Nineteen years ago Bulgaria’s ambassador to London Ivan Stancioff set up a foundation to help children with special needs. He named it after a cousin of his, Karin who had cerebral palsy but had a big heart and was always thinking of her near and dear. And he turned his family home in the Marine Garden in Varna into Karin Dom (Karin’s home), where he brought together a small team of experts. With the help of colleagues from Great Britain, they study and apply cutting-edge therapeutic methods. Thanks to his charisma and strong motivation he brought together donors and supporters of his cause. Now, there are 150 families visiting Karin Dom with 50 professionals taking care of them; early intervention training is organized in 47 towns. Not long ago the foundation won the award “Together” for cooperation between businesses and NGOs.
“Now the centre offers services connected with therapy and rehabilitation for children at a very early age – from babies until the time they start going to school,” says the foundation’s executive director Mariana Nikolova. “We work with the parents who are shocked when they hear their child’s diagnosis. Our entire programme is aimed at providing support at the earliest age.”
Thanks to Karin Dom, many of the children are able to get integrated in school. One of them is Elena – a girl with cerebral palsy whom everyone at the foundation is proud of:
“We call her our PR agent because she speaks of Karin Dom with so much warmth and feeling. When she turned 16 her most cherished dream was to learn to waltz and to have Ivan Stancioff as her dancing partner. So, after many rehearsals, after falling down and getting up over and over again, the most beautiful present Mr. Stancioff received for his 80th birthday was this dance, together with Elena. Now, after she had to undergo surgery in Germany once again, her ambition is to do German studies in Austria and to live an independent life, without being constantly accompanied by her mother,” says Mariana Nikolova.

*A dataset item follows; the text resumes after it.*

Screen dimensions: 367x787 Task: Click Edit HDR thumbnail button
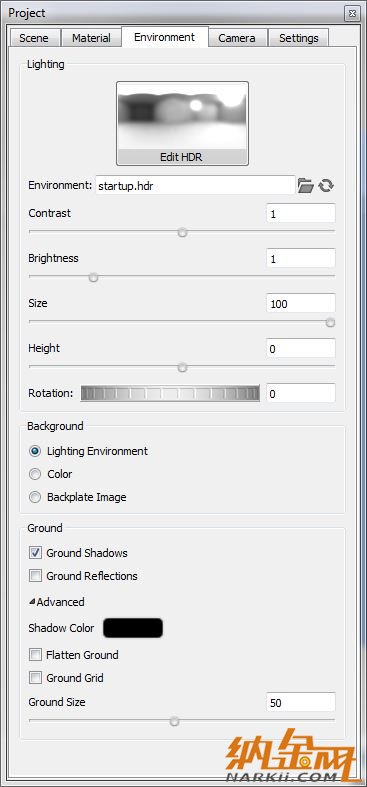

As she puts it, there is one man that is behind it all. “He is our knight with a rucksack – because he climbed Olympus to raise money for Karin Dom, a man with a powerful charisma who has succeeded in bringing everyone together for a noble cause.”

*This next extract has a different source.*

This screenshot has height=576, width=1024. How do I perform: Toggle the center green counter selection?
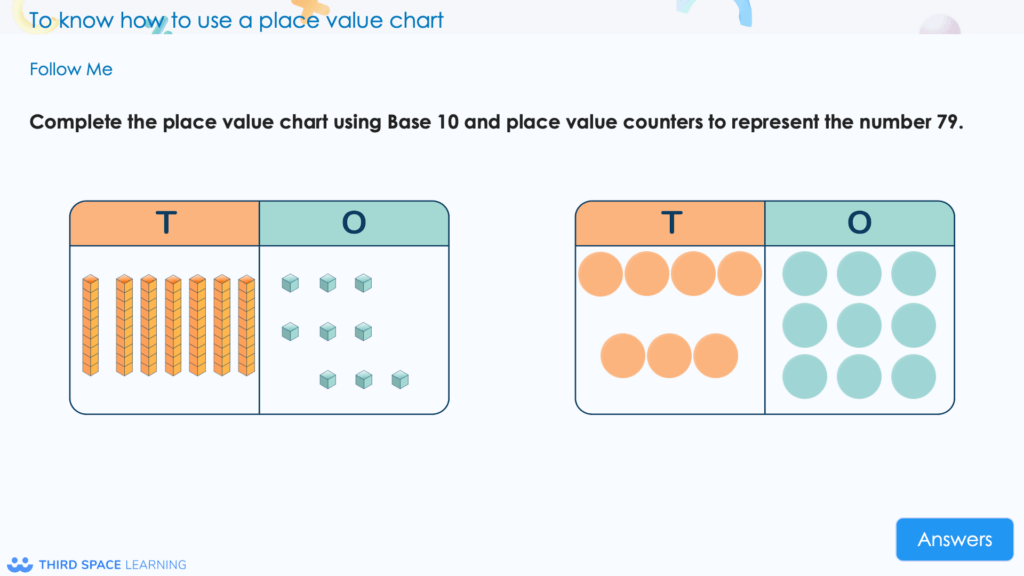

People from the foundation say that not a single friend of Ivan Stancioff’s has ever declined help. When he returned from his climb of Olympus and was all black and blue, at a meeting with a European commissioner, the former ambassador joked: “There may be other, more intelligent ways that the foundation and the state can do something for the children, instead of my going out of my way to put myself in harm’s way.”
“Of course that was his way of sending out a message in support of the families of the children, people the state is still in debt to,” says Mariana Nikolova and urges people to help and not feel sorry for families with special children. “Because many renowned names in the world have had problems, yet their names have gone down in history – Mozart, Beethoven, Einstein. And as one of our patrons Justin Boland, says, himself suffering from dyslexia – one never knows whether the next young Beethoven might not step inside Karin Dom.”
Ivan Stancioff is engaged in other activities as well – he is a “pillar” for the Bulgarian school in London – in the words of its headmistress Snezhina Mecheva.
“We are morally and emotionally committed to supporting his noble cause,” she says. “Around Christmas time every year we get Christmas cards and calendars from Karin Dom with pictures by the children there and we sell them. We have quite a few charity events for Karin Dom. At this year’s concert of the Bulgarian choir in London the children sold these cards and gave them away at the St. Valentine’s Day ball at the Bulgarian embassy. The children eagerly look forward to Christmas every year and always do their best to make the prettiest cards. This year we raised GBP 1,134.”